— Work to complete —
Report the count of lines below in which the string "date" occurs; include nothing else.

— Data to use —
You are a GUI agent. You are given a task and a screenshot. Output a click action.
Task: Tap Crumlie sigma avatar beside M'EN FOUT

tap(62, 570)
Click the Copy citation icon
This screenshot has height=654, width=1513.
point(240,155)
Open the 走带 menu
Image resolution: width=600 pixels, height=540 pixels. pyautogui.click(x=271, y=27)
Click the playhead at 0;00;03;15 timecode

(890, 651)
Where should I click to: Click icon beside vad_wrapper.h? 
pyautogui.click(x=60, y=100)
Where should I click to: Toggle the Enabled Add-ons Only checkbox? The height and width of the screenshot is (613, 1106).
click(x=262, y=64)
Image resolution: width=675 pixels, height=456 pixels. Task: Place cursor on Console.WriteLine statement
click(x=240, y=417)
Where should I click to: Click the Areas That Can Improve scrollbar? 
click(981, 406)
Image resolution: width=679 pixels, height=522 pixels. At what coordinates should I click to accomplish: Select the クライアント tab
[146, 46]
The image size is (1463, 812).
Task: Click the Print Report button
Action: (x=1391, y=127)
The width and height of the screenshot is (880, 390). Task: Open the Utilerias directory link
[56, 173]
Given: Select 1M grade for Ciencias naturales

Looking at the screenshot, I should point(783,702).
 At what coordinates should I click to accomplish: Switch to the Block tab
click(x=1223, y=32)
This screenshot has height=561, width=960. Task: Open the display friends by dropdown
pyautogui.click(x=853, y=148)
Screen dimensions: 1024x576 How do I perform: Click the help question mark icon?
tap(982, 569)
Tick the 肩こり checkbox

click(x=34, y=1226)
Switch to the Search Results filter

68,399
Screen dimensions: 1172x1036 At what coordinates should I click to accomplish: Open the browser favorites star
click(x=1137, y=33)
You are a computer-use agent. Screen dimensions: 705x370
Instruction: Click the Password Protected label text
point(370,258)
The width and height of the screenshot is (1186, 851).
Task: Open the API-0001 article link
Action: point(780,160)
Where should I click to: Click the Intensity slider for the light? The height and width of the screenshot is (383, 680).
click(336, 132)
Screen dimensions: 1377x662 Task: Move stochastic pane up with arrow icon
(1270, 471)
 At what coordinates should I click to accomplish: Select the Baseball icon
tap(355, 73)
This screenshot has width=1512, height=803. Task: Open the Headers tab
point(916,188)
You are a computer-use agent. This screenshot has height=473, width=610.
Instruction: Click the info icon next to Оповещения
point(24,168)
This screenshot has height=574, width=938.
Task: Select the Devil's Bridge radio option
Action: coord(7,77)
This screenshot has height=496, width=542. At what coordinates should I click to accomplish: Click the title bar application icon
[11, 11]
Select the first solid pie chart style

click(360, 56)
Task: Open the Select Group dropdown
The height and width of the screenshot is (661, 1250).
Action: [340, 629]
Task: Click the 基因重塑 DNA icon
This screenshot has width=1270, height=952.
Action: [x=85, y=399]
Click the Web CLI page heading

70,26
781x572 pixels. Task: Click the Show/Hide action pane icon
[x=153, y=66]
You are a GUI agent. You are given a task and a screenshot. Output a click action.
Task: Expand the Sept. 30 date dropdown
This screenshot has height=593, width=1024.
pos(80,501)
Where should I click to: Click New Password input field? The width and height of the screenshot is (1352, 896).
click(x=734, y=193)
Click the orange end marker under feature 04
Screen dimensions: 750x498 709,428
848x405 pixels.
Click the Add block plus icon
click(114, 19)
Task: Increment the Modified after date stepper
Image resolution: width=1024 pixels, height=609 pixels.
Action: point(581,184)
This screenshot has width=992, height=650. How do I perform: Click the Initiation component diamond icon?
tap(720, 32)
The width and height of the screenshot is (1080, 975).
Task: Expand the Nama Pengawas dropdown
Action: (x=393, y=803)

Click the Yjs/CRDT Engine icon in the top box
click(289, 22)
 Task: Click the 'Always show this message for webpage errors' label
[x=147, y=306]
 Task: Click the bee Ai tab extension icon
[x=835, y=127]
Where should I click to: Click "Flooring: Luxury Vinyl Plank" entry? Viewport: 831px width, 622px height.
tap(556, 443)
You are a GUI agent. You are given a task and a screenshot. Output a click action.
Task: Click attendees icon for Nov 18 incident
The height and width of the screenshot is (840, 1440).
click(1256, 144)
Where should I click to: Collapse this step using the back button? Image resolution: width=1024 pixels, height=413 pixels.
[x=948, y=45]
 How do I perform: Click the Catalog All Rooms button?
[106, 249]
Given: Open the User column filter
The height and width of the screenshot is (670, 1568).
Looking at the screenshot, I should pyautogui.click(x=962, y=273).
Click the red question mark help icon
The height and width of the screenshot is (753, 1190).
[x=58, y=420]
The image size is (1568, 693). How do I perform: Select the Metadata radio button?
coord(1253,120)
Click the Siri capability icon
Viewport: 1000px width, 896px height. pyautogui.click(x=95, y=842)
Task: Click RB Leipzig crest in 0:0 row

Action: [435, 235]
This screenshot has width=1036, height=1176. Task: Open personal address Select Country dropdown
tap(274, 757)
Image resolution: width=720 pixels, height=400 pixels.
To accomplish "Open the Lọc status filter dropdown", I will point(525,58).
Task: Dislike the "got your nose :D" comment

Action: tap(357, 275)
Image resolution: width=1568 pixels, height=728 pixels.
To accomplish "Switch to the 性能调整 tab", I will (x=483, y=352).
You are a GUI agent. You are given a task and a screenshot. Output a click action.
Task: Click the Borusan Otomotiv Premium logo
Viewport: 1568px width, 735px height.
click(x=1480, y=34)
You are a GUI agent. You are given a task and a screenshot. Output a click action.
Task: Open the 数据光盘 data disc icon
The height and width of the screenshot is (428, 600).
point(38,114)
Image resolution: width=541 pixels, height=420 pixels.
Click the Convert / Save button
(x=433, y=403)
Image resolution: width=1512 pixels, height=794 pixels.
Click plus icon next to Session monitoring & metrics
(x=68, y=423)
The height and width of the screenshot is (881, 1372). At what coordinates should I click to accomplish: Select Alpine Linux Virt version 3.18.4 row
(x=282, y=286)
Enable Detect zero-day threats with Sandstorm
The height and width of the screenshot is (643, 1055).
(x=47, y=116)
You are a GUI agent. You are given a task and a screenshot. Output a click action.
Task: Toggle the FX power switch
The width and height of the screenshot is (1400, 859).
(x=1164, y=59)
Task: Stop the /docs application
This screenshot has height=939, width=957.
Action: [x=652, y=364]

— Answer to this problem —
2